Each of the backpressure valves comprises a ball 620A, 640A and a spring 620B, 640B, biased to apply a constant closing force on the ball, ensuring that the ball is sealingly fit within a ball seat 650A, 650B. The constant closing force is greater than the force applied by the differential fluid pressure between the static fluid pressure above the backpressure valves 620, 640 and a reservoir pressure below the backpressure valves 620, 640. For either the fuel and/or oxygen to flow pass the backpressure valves 620, 640, the injection pressure of the fuel or oxygen must exert enough force to overcome the combined forces of the spring 620B, 640B and the reservoir pressure.

In one embodiment, the closing force biasing the ball of the backpressure valves 620, 640 is based upon a differential pressure of 200 psi. In this embodiment, the injection pressure of both the fuel and oxygen must be sufficient to exert sufficient pressure to overcome the combined forces of the closing force and the force exerted by the reservoir pressure.

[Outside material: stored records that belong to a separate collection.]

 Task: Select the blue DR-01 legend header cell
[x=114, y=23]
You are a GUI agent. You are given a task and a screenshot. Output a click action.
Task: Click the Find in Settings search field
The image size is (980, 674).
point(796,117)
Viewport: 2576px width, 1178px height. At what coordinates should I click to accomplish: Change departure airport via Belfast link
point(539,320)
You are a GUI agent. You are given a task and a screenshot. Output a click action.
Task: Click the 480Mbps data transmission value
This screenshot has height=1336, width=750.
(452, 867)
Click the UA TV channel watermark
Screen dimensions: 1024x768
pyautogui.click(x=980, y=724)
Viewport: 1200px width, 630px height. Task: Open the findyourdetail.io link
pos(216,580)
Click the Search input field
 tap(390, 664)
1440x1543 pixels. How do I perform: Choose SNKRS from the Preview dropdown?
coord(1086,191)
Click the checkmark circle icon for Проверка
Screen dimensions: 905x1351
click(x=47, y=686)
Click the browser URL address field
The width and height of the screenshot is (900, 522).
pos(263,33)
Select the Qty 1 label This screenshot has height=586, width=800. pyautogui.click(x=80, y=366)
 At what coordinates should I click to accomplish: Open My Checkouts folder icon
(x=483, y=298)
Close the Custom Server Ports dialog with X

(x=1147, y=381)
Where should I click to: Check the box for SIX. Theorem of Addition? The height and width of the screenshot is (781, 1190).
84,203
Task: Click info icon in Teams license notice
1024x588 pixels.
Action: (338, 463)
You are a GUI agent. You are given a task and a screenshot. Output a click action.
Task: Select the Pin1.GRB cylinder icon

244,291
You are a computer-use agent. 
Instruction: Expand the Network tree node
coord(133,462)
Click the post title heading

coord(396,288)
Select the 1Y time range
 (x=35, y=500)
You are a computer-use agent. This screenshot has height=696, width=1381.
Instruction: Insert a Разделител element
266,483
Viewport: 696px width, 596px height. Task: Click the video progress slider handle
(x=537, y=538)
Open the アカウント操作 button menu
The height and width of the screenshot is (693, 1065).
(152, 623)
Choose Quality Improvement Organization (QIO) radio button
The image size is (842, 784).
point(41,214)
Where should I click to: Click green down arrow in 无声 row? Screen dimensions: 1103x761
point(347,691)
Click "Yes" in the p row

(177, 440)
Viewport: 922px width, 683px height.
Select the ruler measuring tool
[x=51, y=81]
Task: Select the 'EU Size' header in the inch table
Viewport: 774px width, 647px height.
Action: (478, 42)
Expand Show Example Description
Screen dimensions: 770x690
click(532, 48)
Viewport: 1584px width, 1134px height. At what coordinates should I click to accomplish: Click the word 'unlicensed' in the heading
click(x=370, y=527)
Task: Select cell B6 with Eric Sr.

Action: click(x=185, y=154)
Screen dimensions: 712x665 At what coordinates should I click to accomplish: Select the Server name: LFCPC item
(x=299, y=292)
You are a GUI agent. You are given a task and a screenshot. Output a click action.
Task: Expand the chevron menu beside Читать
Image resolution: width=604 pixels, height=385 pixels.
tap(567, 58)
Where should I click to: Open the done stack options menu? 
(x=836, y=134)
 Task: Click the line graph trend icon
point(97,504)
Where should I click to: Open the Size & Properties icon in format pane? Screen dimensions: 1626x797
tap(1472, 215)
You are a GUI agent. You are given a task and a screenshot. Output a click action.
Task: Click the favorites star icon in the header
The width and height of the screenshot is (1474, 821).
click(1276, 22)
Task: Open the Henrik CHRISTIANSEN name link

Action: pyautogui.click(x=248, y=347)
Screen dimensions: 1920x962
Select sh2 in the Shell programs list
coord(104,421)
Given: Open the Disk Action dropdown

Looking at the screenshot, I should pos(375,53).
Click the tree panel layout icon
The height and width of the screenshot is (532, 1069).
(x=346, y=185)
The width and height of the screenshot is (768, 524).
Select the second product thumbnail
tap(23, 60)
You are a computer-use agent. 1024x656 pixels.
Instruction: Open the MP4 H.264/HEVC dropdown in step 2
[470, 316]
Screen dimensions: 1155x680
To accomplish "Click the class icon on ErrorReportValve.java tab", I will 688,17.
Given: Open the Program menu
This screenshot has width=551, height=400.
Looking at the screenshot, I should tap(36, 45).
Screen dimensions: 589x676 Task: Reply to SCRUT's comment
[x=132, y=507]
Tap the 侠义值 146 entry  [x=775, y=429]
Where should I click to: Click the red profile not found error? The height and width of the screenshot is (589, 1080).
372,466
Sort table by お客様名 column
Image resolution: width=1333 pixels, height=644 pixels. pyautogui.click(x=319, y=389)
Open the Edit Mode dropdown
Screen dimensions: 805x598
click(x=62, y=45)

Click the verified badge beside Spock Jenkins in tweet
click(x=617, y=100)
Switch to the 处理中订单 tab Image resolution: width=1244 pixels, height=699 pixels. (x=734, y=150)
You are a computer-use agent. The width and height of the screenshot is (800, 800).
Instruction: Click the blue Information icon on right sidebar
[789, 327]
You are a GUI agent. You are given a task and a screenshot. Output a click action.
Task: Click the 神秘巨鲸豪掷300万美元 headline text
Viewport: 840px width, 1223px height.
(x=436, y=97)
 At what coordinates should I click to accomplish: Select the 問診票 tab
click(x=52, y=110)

The injection pressure of the fuel or oxygen does not exceed the fracturing pressure of the particular target zone.

In Operation

In a broad aspect, hot combustion gases can be introduced into a target zone of a hydrocarbon reservoir and allowed to permeate therethrough. In one embodiment, introduction of the hot combustion gases can be accomplished by arranging a burner assembly, such as a downhole burner, for access to a cavity in a target zone of the hydrocarbon reservoir. Hot combustion gases from the burner assembly are permitted to permeate from the cavity and through the target zone.

Subsequently, water is also injected into the target zone and is also allowed to permeate through the target zone for interacting with the heated target zone and hot combustion gases therein. The interaction of the water with the hot combustion gases creates steam within the target zone for creating a drive front in the hydrocarbon reservoir. While some steam is likely to form in the cavity, primarily steam forms in the reservoir, spaced from the cavity itself, at a hot gas/water interface.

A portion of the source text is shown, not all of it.